Казалось, что мы находились среди взволновавшегося, но вслед за тем и окаменевшего моря – так однообразно ровны были возвышенности, уходившие на востоке и западе за край горизонта; к северу этот грядовой мелкосопочник тянулся километров на десять, к югу – километров на пять, после чего его сменяла полого подымающаяся на юг, но все же несколько взволнованная равнина, ограниченная с востока и запада двумя сходящимися хребтами; между последними, километрах в 37 от нашего холмика, ясно намечался просвет – долина меридионального направления, на которую и поспешил указать мне Рахмет, как на место нашей будущей остановки. Но этим картина общего расположения гор и долин вовсе не ограничивалась. Далеко-далеко на юге, может быть, от нас в 100 км, виднелся громадный хребет, среди которого особенно явственно выдавалась группа из четырех пиков. Это был Тюге-тау, с которым нам пришлось познакомиться скорее, чем я мог это в то время предполагать.
Пройдя от урочища Шальдрана километров тридцать, мы завидели у подножия одного из пригорков небольшую и еще зеленую лужайку, по которой спокойно разгуливали три антилопы-джейрана. Завидев нас, они, однако, метнулись в сторону и через мгновение скрылись.
На этой лужайке решено было сделать привал. В ожидании завтрака, приготовлявшегося при помощи дров, захваченных из Шальдрана, я отправился бродить по окрестностям. Здесь я видел норки мелких грызунов и нашел уже мертвый и поломанный экземпляр какой-то пимелии.
Дав лошадям немного воды и позавтракав, мы тронулись далее.
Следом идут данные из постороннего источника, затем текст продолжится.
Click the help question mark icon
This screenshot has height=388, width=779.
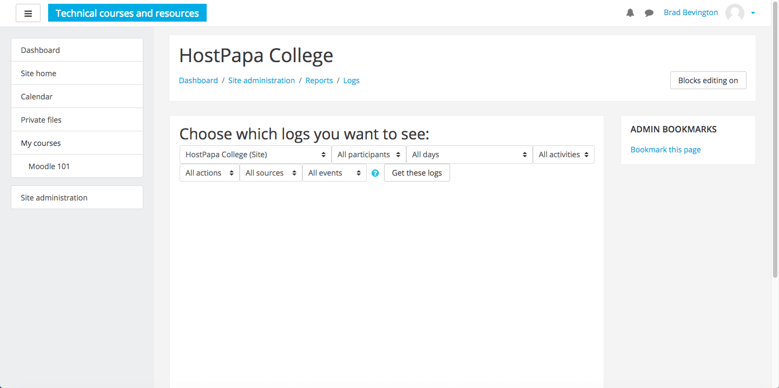click(x=375, y=173)
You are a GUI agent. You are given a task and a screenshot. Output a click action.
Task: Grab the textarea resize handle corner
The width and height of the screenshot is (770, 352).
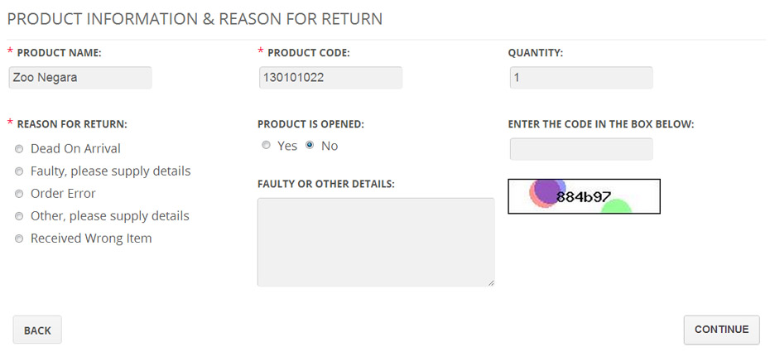point(491,282)
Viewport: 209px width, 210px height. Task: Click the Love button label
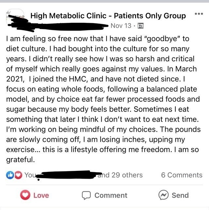(x=41, y=195)

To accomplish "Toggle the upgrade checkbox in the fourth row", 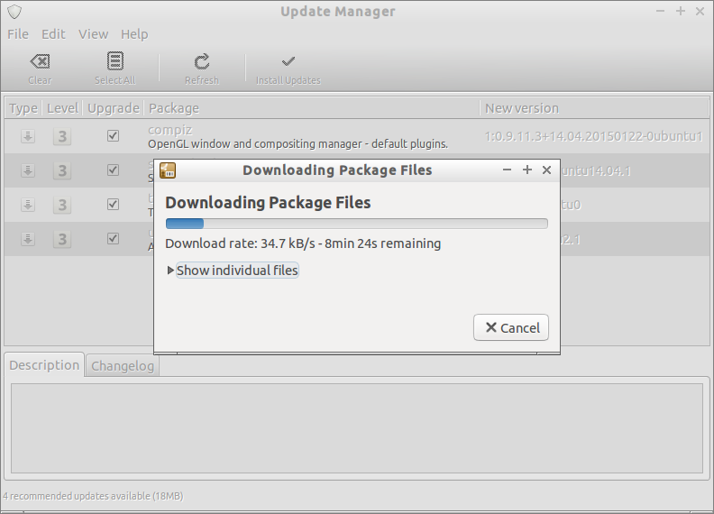I will click(x=113, y=238).
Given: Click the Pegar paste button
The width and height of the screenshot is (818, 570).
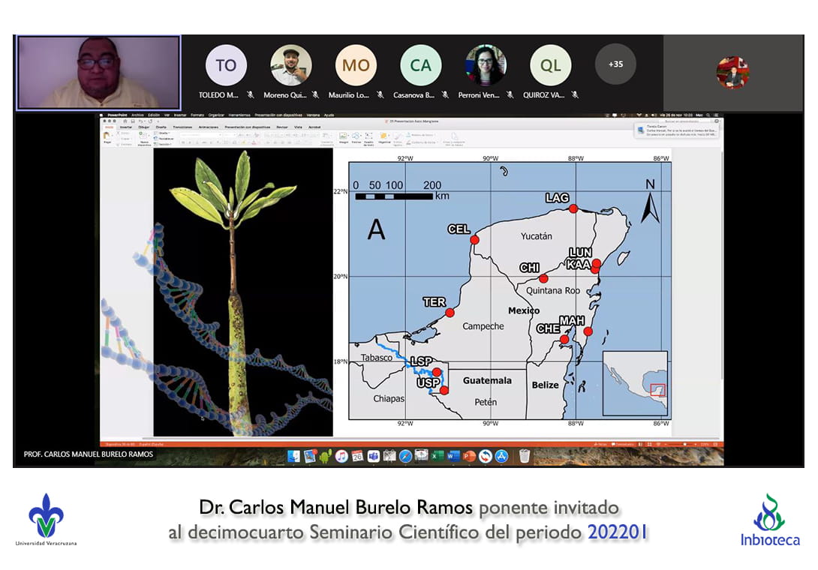Looking at the screenshot, I should [107, 137].
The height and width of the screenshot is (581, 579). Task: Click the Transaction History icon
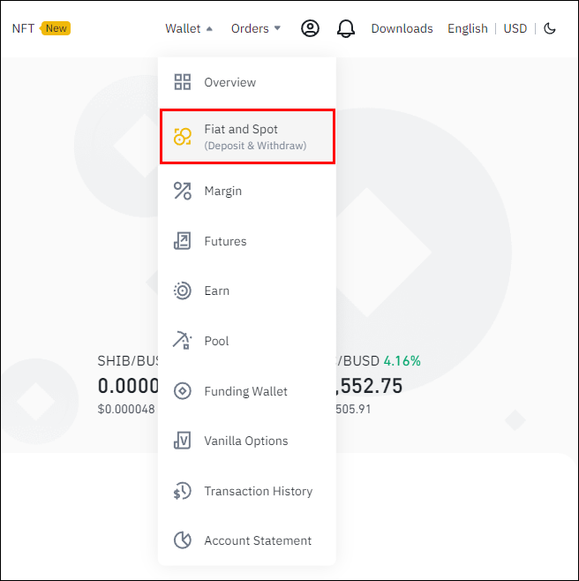183,491
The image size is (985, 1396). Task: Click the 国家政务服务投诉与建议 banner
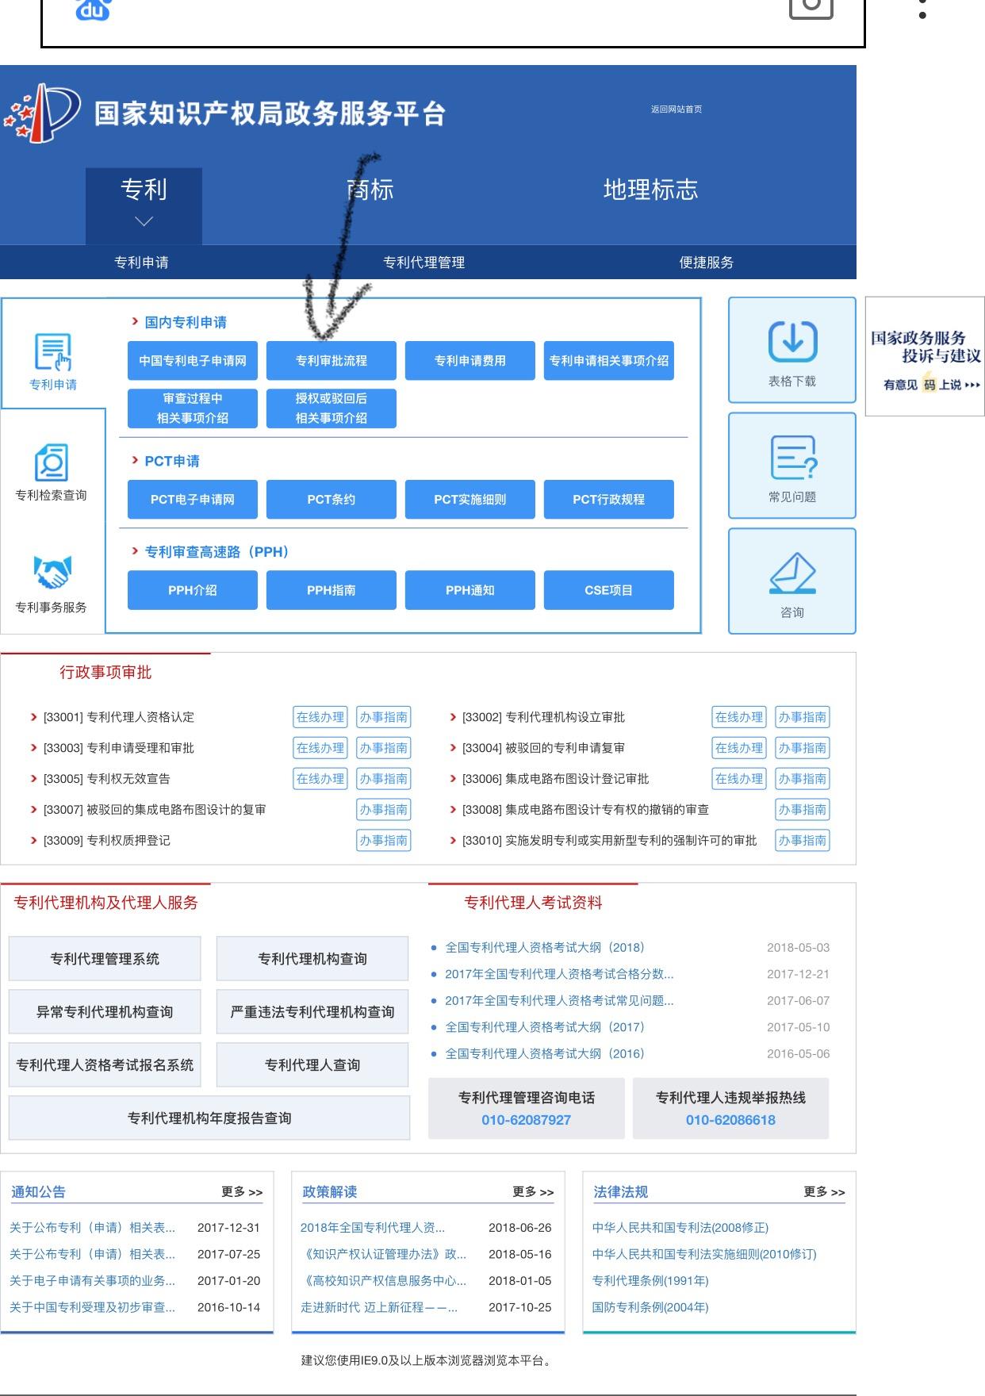pyautogui.click(x=925, y=357)
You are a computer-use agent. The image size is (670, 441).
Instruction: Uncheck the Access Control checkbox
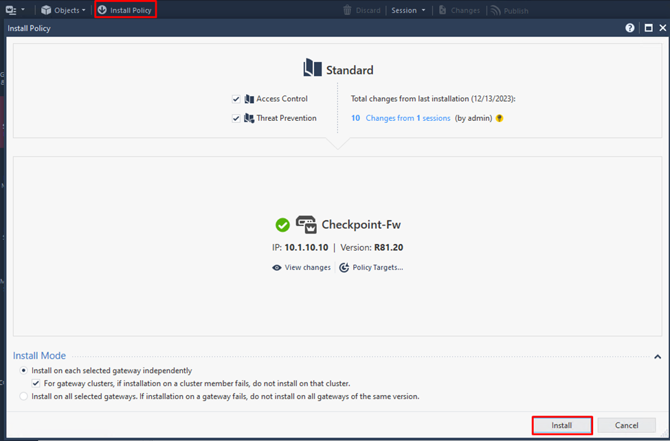pos(236,99)
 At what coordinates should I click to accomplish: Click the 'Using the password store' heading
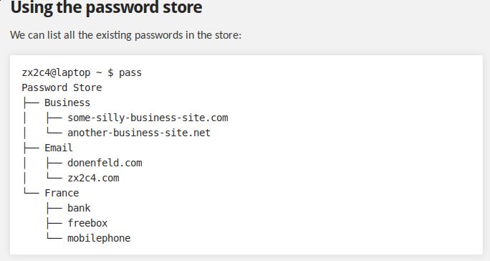pos(106,7)
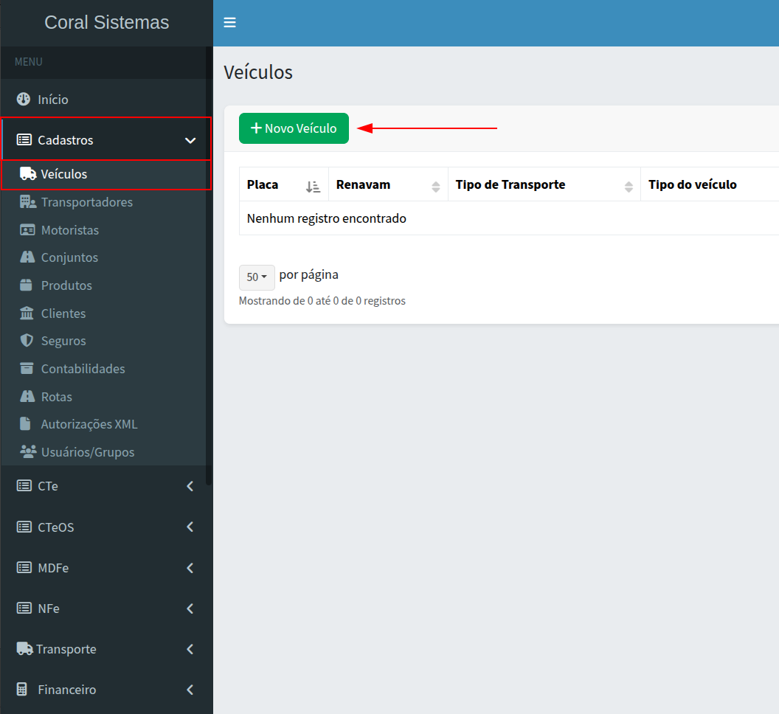Screen dimensions: 779x714
Task: Click the Seguros shield icon
Action: pos(27,341)
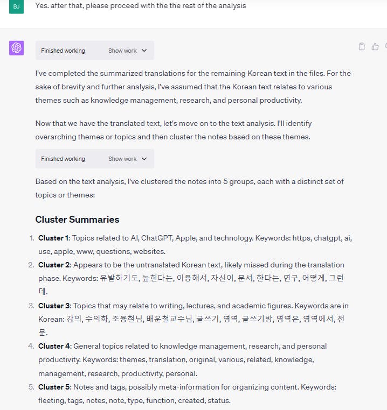Click the first Finished working status label
The width and height of the screenshot is (387, 410).
click(63, 51)
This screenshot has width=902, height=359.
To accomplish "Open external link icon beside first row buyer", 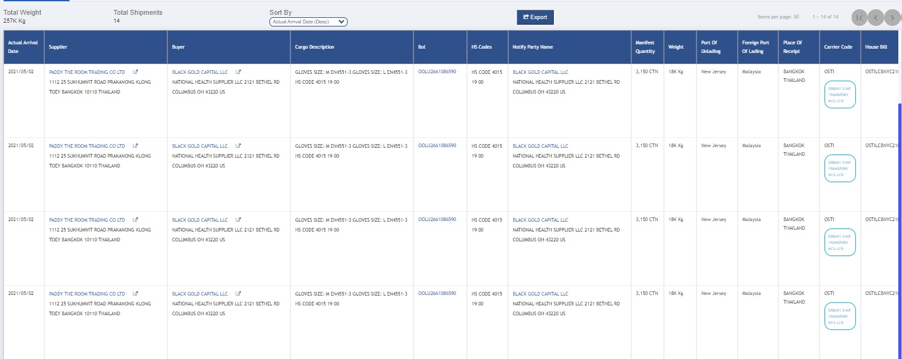I will point(239,72).
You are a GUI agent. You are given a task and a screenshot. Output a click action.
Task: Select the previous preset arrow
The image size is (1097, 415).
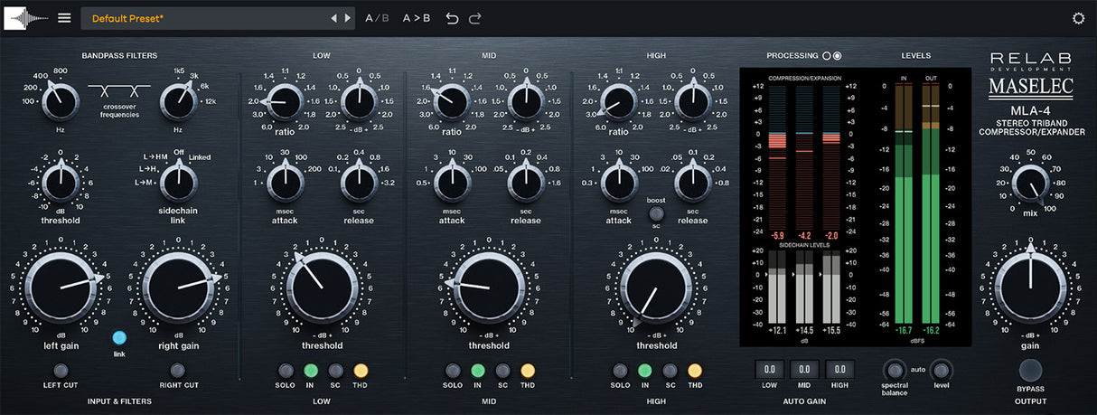click(333, 18)
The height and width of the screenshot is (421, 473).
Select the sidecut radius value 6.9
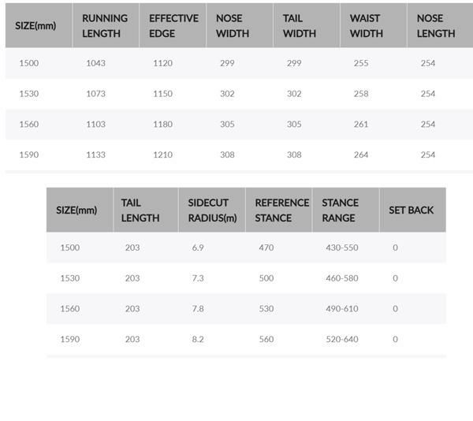point(198,248)
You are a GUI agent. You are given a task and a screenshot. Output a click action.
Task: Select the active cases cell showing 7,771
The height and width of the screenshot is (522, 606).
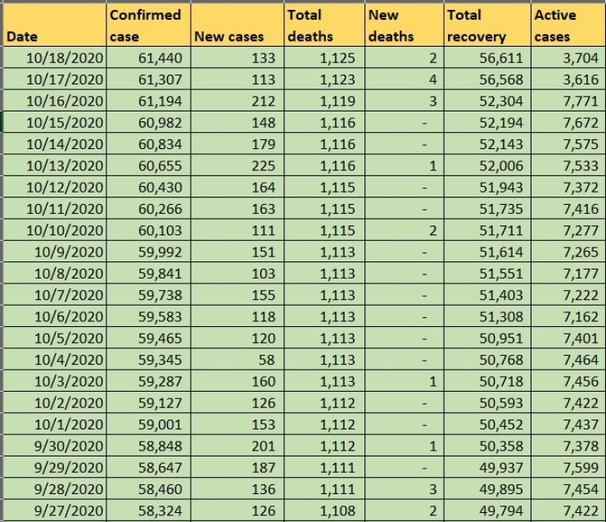click(x=567, y=101)
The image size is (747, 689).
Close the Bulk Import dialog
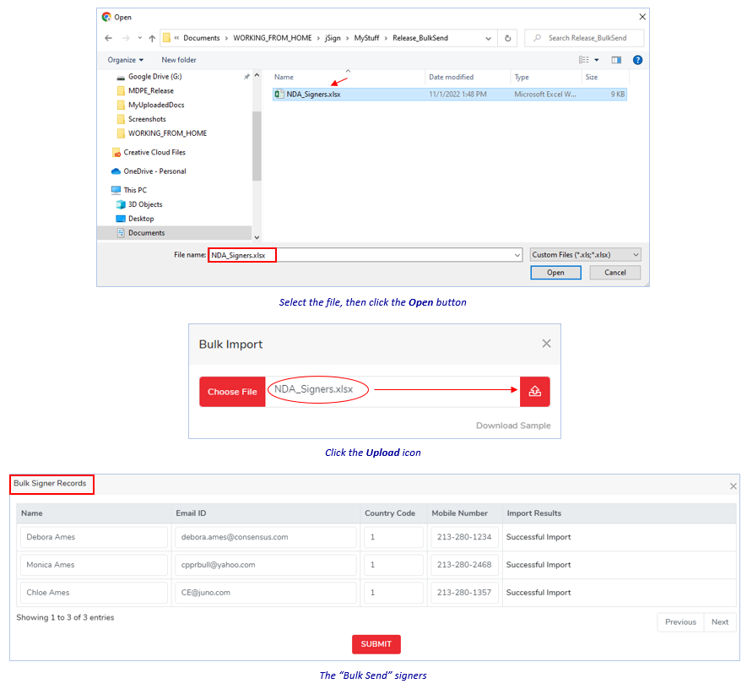(x=546, y=344)
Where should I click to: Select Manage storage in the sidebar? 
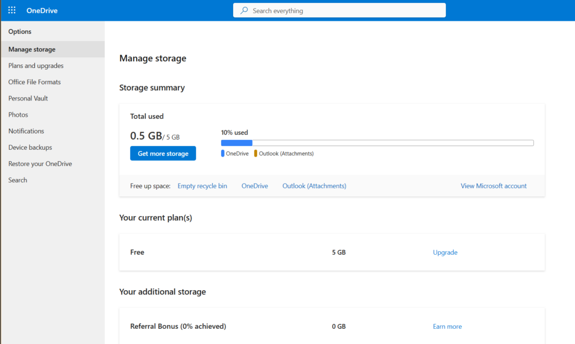tap(32, 49)
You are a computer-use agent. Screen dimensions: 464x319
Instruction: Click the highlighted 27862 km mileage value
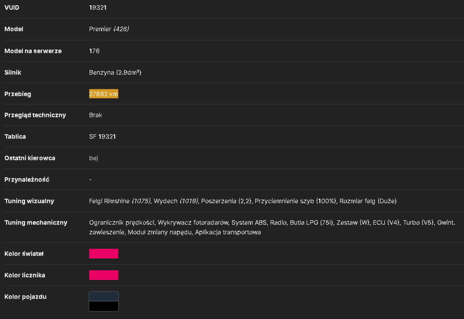tap(103, 94)
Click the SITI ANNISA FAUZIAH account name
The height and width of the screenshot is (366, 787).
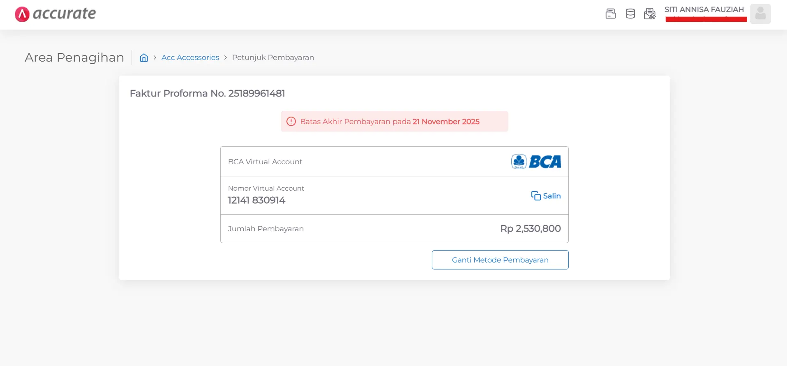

Некоторое еще время мы шли волнистой местностью, затем, спустившись с пологого увала, очутились в виду амфитеатром сходившихся гор, невдалеке от сухого и глубокого русла реки, которая, вырвавшись из ущелья широким протоком (до 320 м шириной), омывала некогда стеснявший ее с запада скалистый массив и, приняв затем сначала западное, а потом северо-западное направление, терялась в дали. Спустившись под яр и подымаясь этим протоком, мы втянулись в сквозное ущелье, которое оказалось очень коротким и вскоре вывело нас на обширное плато или, точнее, широкую продольную долину юго-восточного простирания.
Здесь мы на первых же порах натолкнулись на небольшую площадку, поросшую камышом (несмотря на позднее время, местами еще зеленевшим), среди которого в берегах, белых от соли, протекал небольшой ручеек, который тут же и уходил в землю. Вода в нем оказалась также соленой, а потому мы, не останавливая тут своего каравана, направились далее. Вскоре впереди, среди совершенно плоской равнины, мы завидели небольшое возвышение, поросшее тамариском. Оно представляло невысокие наметы песку и было отовсюду окружено частью солонцом с трухлявой почвой («сор»), частью солонцеватым кочкарником. Это вызвышение и было урочище Ильтырган (3970 футов, или 1210 метров).